#### SUPPLIED INFORMATION ####

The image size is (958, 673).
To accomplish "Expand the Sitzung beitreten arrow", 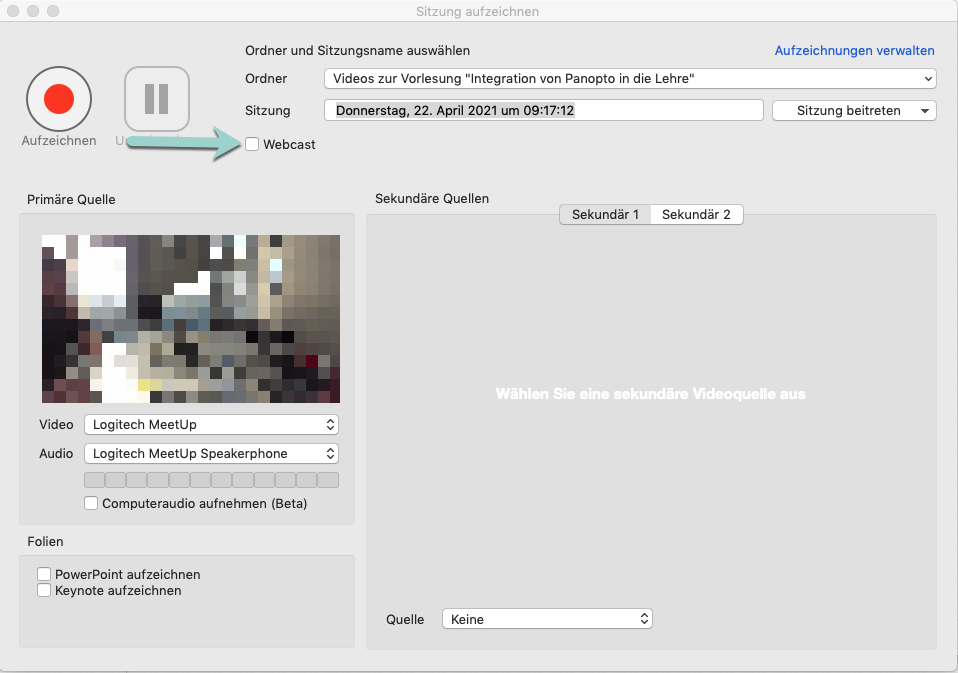I will pos(925,111).
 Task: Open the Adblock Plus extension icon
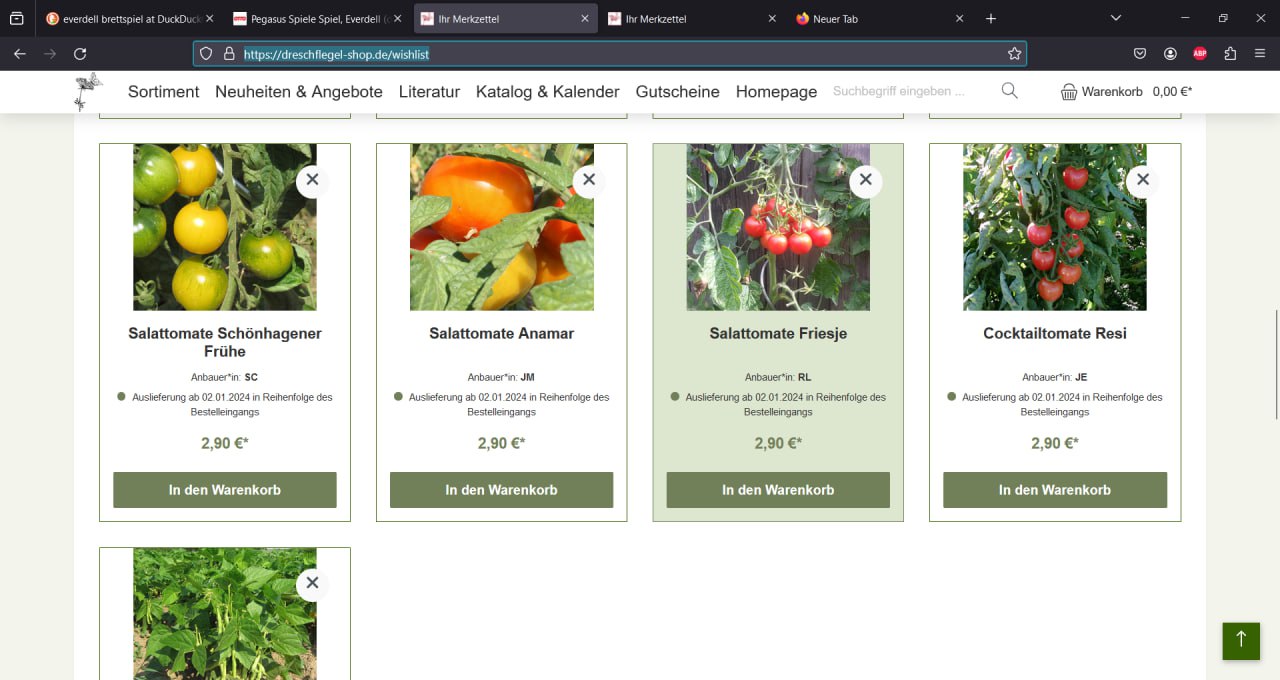1200,54
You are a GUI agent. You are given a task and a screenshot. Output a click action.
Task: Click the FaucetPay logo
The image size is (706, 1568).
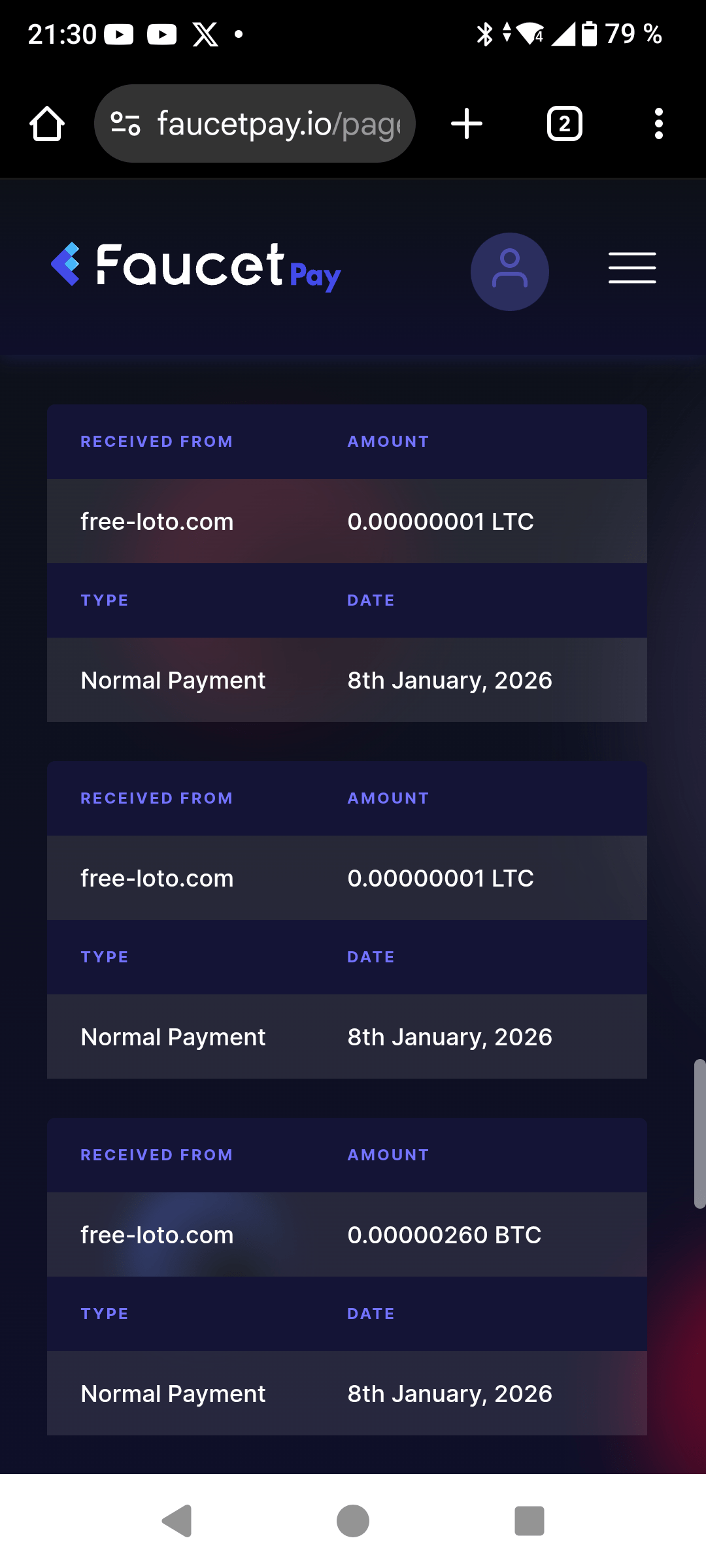click(196, 267)
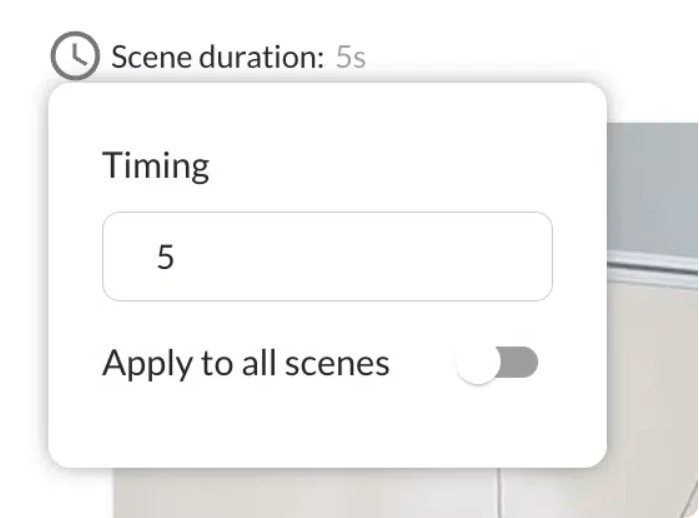The width and height of the screenshot is (699, 518).
Task: Click the clock icon beside Scene duration
Action: tap(75, 56)
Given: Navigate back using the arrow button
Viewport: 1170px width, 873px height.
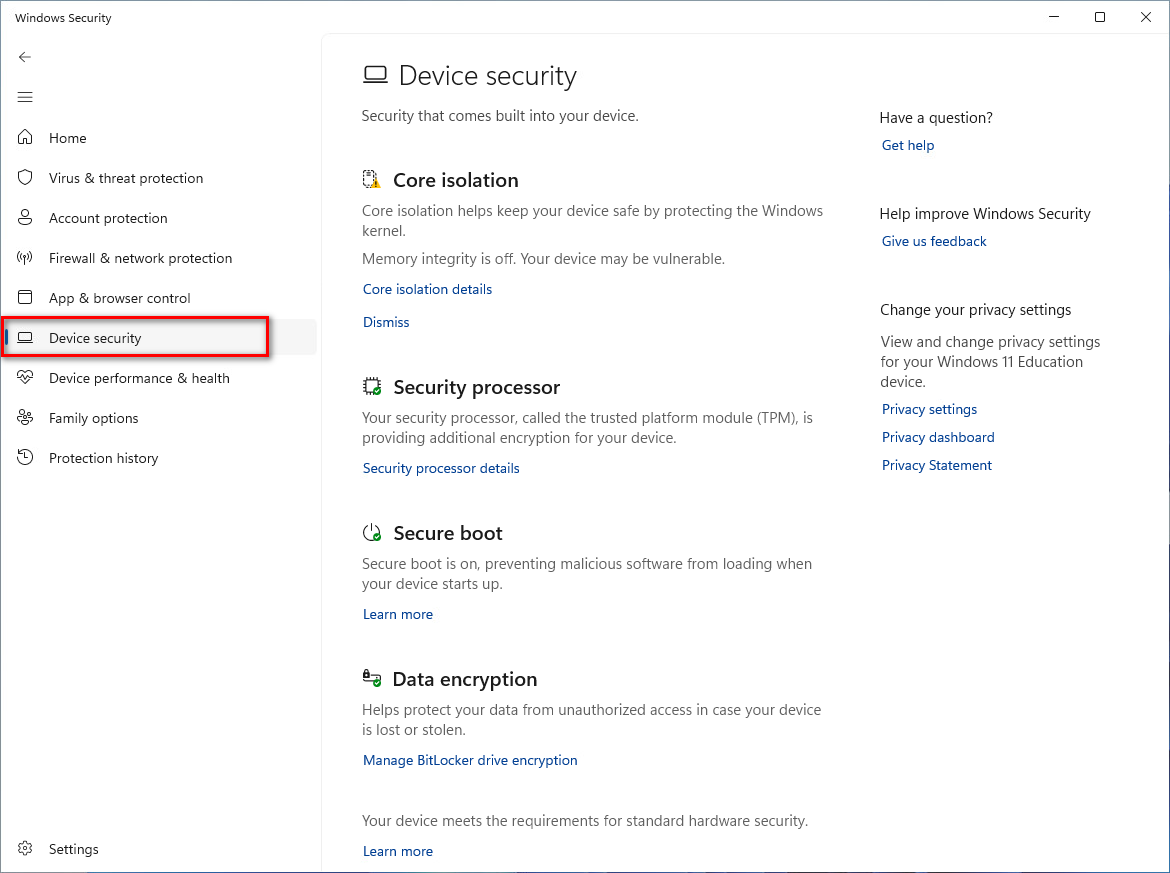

####

TO BE DONE: Rewrite the listing, from the line containing "Given: Navigate back using the arrow button" through the end, as a Markdown table with the columns No. and Entry: number each row, and omit blank lines and any pictures.

COMPLETED EXERCISE:
| No. | Entry |
|---|---|
| 1 | Given: Navigate back using the arrow button |
| 2 | Viewport: 1170px width, 873px height. |